Editing the properties file
Copying the servlet components to the container space
Indexing the HTML files
Restarting your servlet container

3. Developing and extending NeatSeeker

Using the Ant build system
Extending NeatSeeker

A. NeatSeeker Indexer-HOWTO

1. Introduction

Table of Contents

About NeatSeeker
NeatSeeker Framework License

NeatSeeker is a collection of Java classes for building search engines. It also offers a reference implementations of an HTML indexer and a Servlet API 2.2 compliant Java servlet that can be used for indexing and searching web sites. If you are running a Servlet API 2.2 compatible servlet container such as Apache Tomcat, NeatSeeker provides an easy way of adding search capability to your website.

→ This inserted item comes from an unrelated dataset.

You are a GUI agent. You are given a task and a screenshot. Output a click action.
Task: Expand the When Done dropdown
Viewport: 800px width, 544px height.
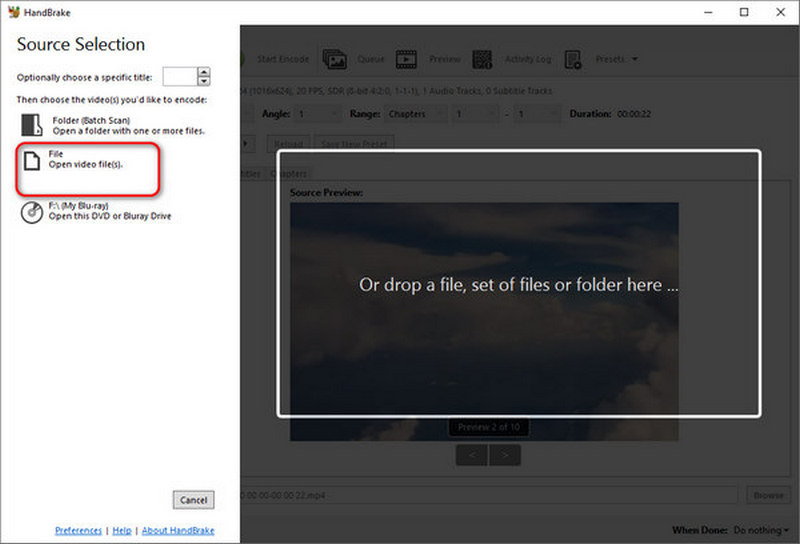pos(761,530)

NeatSeeker is published under an Apache-style license. You must read and approve the conditions presented in it before using the software. You are free to distribute NeatSeeker to the extent permitted by the license, and you are most welcome to participate in the development effort.

The purpose of the NeatSeeker project is to develop a simple, all-purpose indexing and searching framework that can be used in a CGI environment, with Java servlets and from the command line. NeatSeeker does not require a database backend, as it uses serialized Java objects for storing the indexes.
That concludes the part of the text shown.